In my view this emphasis, rather than Calvin's on assurance, makes
much more sense of Scripture’s warning passages. This is another difference
between Calvin and Augustine. The Bishop of Hippo discusses the warnings of the
New Testament as integral to the question of perseverance, but Calvin is silent
on them in the Institutes in his
treatment of temporary faith. The reason for Calvin’s silence is presumably
that if someone has a God-given, infallible assurance that he is adopted into
God’s family, one of the elect, what need of warning? Nothing that could happen to him could
dislodge him, for having the inward impression he can be confident that no-one
can pluck him out of the Father’s hands.
In his treatment
of I Cor. 10.12, which Augustine also discusses, Calvin says ‘we must not glory in
our beginnings’, [that is, our ‘conversion story’]. And he is concerned about the
Papists [who]
wrest
this passage for the purpose of
maintaining their impious doctrine of faith, as having constantly doubt
connected with it, let us observe that there are two kinds of assurance. One arises
from reliance on the promises of God which yet keeps in mind its own infirmity,
casts itself upon God, and with carefulness
and anxiety commits itself to him.
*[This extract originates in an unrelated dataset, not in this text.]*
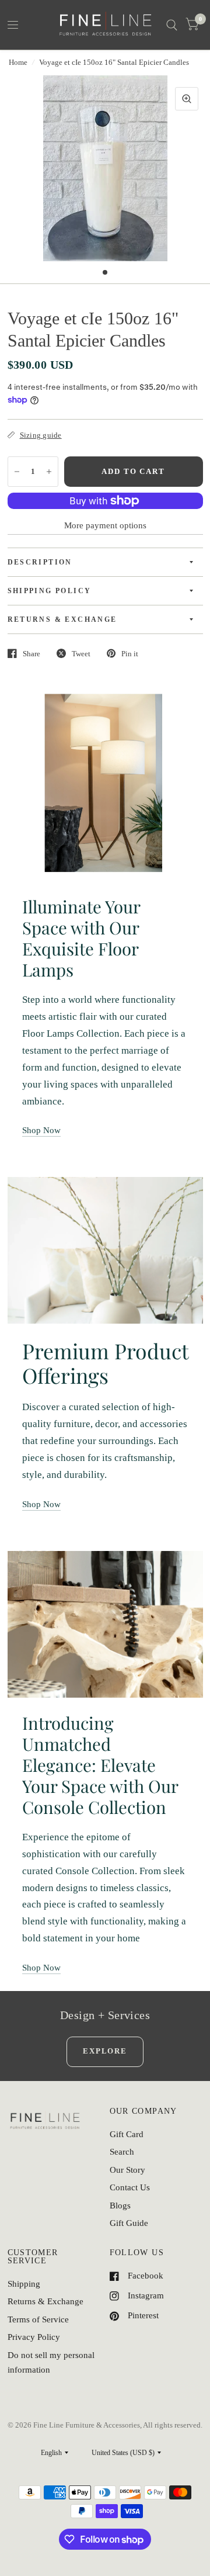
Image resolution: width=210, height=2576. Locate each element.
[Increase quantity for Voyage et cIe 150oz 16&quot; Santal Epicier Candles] (49, 471)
This kind of assurance is sacred, and
is inseparable from faith…..The other arises from negligence, when men, puffed up with the gifts that they have,
give themselves no concern, as if they
were beyond the reach of danger, but rest satisfied with their condition’.
(Comm. I Cor 10.12, italics added.)
So here is a more
balanced outlook than we saw earlier. The sense of assurance must be coupled with watchfulness, and
assured Christians must not regard themselves as being out of danger.
‘Perseverance’ is
a gift of God’s effective grace, and is one of the petals of the Calvinistic
tulip. But what our discussion shows, perhaps, is that different pastoral situations
may call for different emphases, now on the assurance of faith, now on the
fruit of faith, now on adherence to the public means of grace. ‘Perseverance’
is capable of considerable nuance, therefore, but the key to it is that those
who enjoy the grace of perseverance actually persevere.
We can see here the misguidedness of continually stressing 'once saved, always saved' without keeping in place other New Testament emphases, the need for watchfulness, the need for fruit, and the danger of making a merely formal profession.